International Forum on the Social Science – Policy Nexus (IFSP) - Five Themes

  1. Buenos Aires: 25 workshops on “Global Issues and Dynamics”

    Globalization is a fact in today’s world. However, the dynamics of globalization differ widely: it benefits some but marginalizes and leaves behind many others. How then can social scientists, NGOs, and policy makers affect the process of globalization so that it can accrue to the benefit of everyone, instead of dividing and discriminating?

    Under this broad theme, and taking account of the interface between policy and research, the 25 workshops addressed the nature and impact of globalization (including trade and finance, information technology, international migration, labor and employment, and poverty), and paths towards improved global governance (international norms and rules, and the role of international organizations, the state, regional bodies, and civil societies and NGOs).

  2. Buenos Aires: 35 workshops on “Social Policies”

    Contemporary states intervene ever more closely in the fabric of their societies to promote public health, to target social benefits, to address entrenched poverty, to adapt institutions and policies to the implications of ageing populations or new modes of education and knowledge. Such intervention requires detailed knowledge of social situations and the ability to predict their responses, as well as bridges between the inevitably different agendas, languages, timeframes and evaluation frameworks, and interests, of social scientists and policy actors. The objective of the Forum has been to understand how these differences can be bridged so that social policy can be better informed by social science.

    The 35 workshops emphasized analysis of successes and failures in the use of social science knowledge for policy in such areas as poverty eradication, social integration, health, social insurance, housing, employment and education. Better understanding of what works and what fails is the basis of more accurate scientific analysis of the social world and enhanced capacities for action to address its most urgent ills in order to contribute to achieve the Copenhagen commitments and the Millennium Development goals.

  3. Córdoba: 15 workshops on “Population and Migration”

    International migration and changing population patterns have become major issues in social transformations and political debates throughout the world. In a context of economic globalization, flows of people have diversified and now concern nearly all countries, whether as sending, transit or receiving regions. The challenge for the international community is to elaborate concrete and efficient answers to the questions raised by international migration, which includes above all migrants’ vulnerability and violations of their human rights but also ways in which movement of people may benefit both origin and destination countries, and migrants themselves.

    The 15 workshops addressed the core issues raised by contemporary migration flows: forced migration and asylum, globalisation and migrants’ transnational lives and identities, the cultural and environmental impact of migration, the legal framework of migration and migrants’ rights, intergovernmental and regional cooperation in the elaboration of migration policies, and scenarios for the future of migration. Several workshops addressed current demographic tendencies, including changing family structures, and the ageing populations of many countries. The presence of policy-makers, researchers and NGO members has enabled the development of new forms of cooperation between policy and social sciences, with the ambition of bringing better responses to today’s challenges.

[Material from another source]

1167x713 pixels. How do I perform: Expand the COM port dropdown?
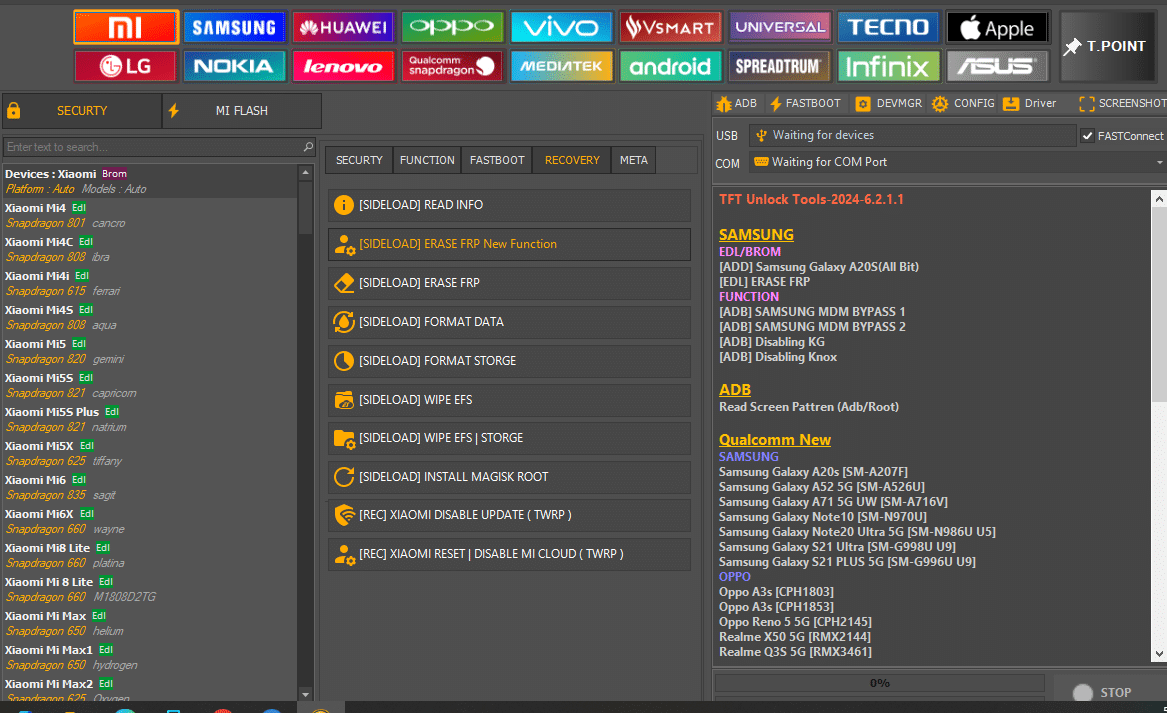[x=1159, y=162]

  4. Montevideo: 7 workshops on “Regional Integration”

    In recent years, regional integration schemes of various kinds have been proliferating in every region of the world. Effective regional integration models can empower people and national governments to better cope with, and benefit from, global economic forces. These agreements can foster powerful links among commerce, economic reform, development, investment, security and democratization. However, at the same time, because of the prevailing focus on economic issues, the social aspects of regional integration tend to be ignored or lose out in terms of priority. Moreover, regional integration raises interesting and important questions for the sovereignty of national governments.

    With this in mind, the 7 workshops provided an opportunity for in-depth consideration of issues such as the reasons for the resurgence of regional integration, different models of regional integration, concrete cases of successes and failures, how to strike a better balance between the economic and social dimensions of regional integration, and the relationship between the state and regional integration schemes, all the while explicitly taking into account the research-policy nexus.

  5. Rosario: 14 workshops on “Urban Policies and Decentralization”

    Urban policies and territorial development are testing grounds for the connection between science, techniques and policies. As cities expand worldwide, urban policies are becoming an essential element in the territorial regulation of societies. Yet, paradoxically, urban growth over the last 25 years, particularly in the developing world, has gone hand in hand with forsaken territorial planning, increasing basic deprivation and worsening living conditions.

    The 14 workshops, dealing with the theme, focused on territories currently undergoing major change. Topics should relate to the main challenges of change (planning instruments, territorial integration, socio-economic insertion, local democracy and citizenship, municipal action) and to the main responses to them (cooperation, development of legal in-struments, quality of public spaces, enhanced analytical capacities, expertise and innovative engagement of professionals…).